28/04/2007

Roger Waters Part two

the dark side of the moonRoger Waters

Sportpaleis d'Anvers

Le mercredi 25 avril 2007

Deuxième partie (après l'entracte)

 

En juillet 1990, du haut de mes dix-huit ans, quelques mois après la chute du mur de Berlin, je n'ai pas manqué l'interprétation intégrale de l'album The Wall par Roger waters & guests sur la Potsdamer Platz.

Dix-sept ans plus tard (ou presque), j'ai donc assisté à l'interprétation intégrale d'un autre album majeur de l'histoire du rock par le même Roger Waters, à savoir The Dark Side of The Moon. Et une fois de plus, j'ai fichtrement bien fait de ne pas manquer ça !

Après avoir courageusement profité de l'entracte pour atteindre, non sans mal et dans une chaleur étouffante, un des multiples bars du Sportpaleis, nous avons à peine le temps de nous réinstaller dans la salle que les énormes enceintes vibrent déjà des quelques battements de coeur qui ouvrent l'album. La machine est lancée. Roger Waters et son groupe se mettent à jouer in extenso, dans les moindres détails et sans aucune coupure la totalité de The Dark Side of The Moon. Immédiatement, ma concentration est au maximum. Un moment comme celui-là, je ne le vivrai sans doute qu'une seule fois. Si on a pu écouter cet album des dizaines, voire des centaines de fois à la maison, le vivre en live, en concert reste incontestablement un événement (plus que probablement) unique. Je suis donc bien décidé à profiter de la magie de chaque instant. 

Le public se manifeste une première fois après l'étourdissant On The Run. La synchronisation entre la musique et les images défilant sur l'écran géant est parfaite. Si On The Run vous donne le tournis, que dire alors des images qui donnent l'impression d'aspirer peu à peu les quinze mille personnes à l'intérieur de l'écran?

Mais déjà les horloges de Time retentissent. Les percussions qui ouvrent le morceau galvanisent l'assistance et le premier solo de guitare prend son envol.

Sur The Great Gig In The Sky, la choriste impose dans la salle une étonnante qualité d'écoute mêlée de recueillement tant son interprétation est on ne peut plus à la hauteur de la voix originale présente sur l'album.

A cet instant, mécaniquement, dans leur esprit, les moins jeunes d'entre nous retournent le disque sur leur platine pour écouter la face B. Money, et plus particulièrement son introduction, nous permet pendant quelques instants de jauger le son quadriphonique.
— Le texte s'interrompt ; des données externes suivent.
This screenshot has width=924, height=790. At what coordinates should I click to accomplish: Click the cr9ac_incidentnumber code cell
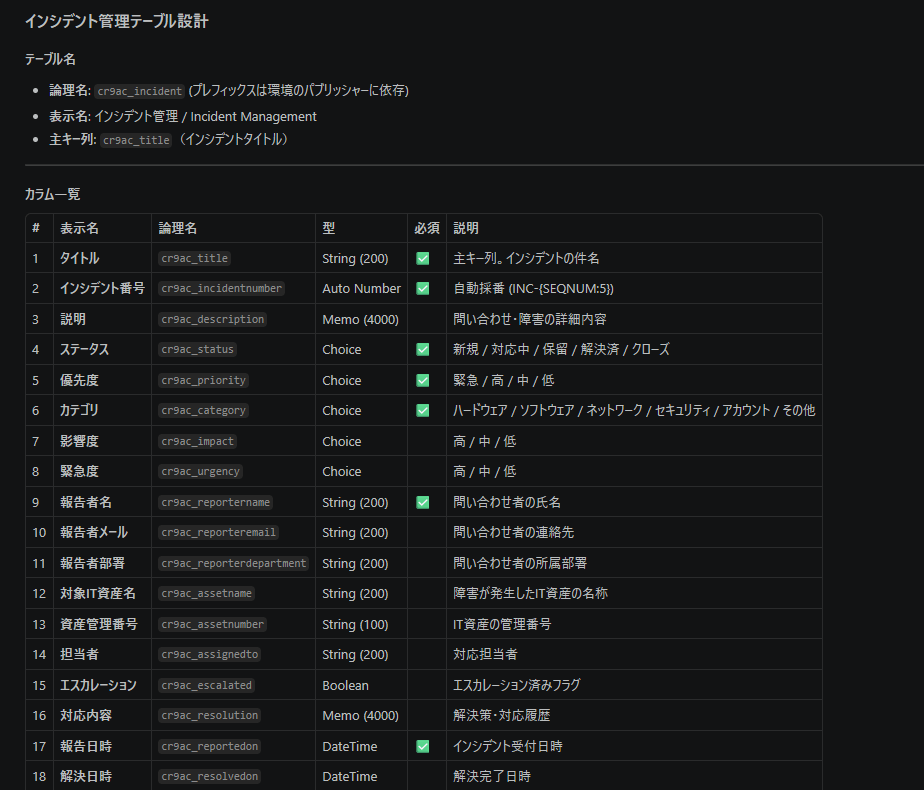point(221,289)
Mais très vite le morceau nous entraîne loin de ces considérations vers le simple plaisir jouissif de l'écoute. On est au coeur de l'album. Au coeur du voyage. Après le solo de saxophone, les solos de guitares se succèdent pour finalement glisser vers Us And Them qui sonnent un peu comme un répit. A l'écran, les obsessions de Roger Waters trouvent à nouveau leur expression via des images, hélas bien réelles, de guerres d'hier et d'aujourd'hui. 
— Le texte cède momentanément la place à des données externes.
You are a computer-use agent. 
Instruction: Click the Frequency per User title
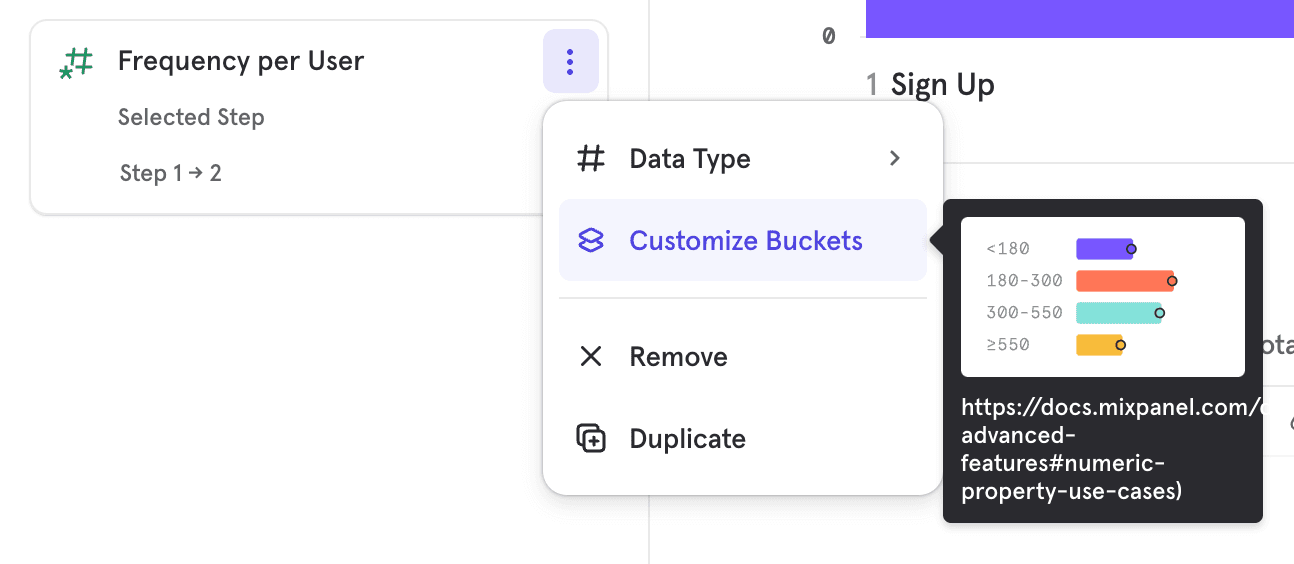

Que dire enfin du final, si ce n'est vous parler de la chair de poule que j'ai vraiment éprouvée à l'écoute de Brain Damage et Eclipse?  A gauche de la scène, très en hauteur, les arêtes du célèbre prisme emblématique de Dark Side of The Moon apparaissent pour être réellement traversée par un fin faisceau de lumière qui se décompose dans les sept couleurs de l'arc-en-ciel. Les énormes enceintes vibrent alors des battements du coeur qui referment l'album. Le Sportpaleis d'Anvers est alors debout pour applaudir longuement la performance.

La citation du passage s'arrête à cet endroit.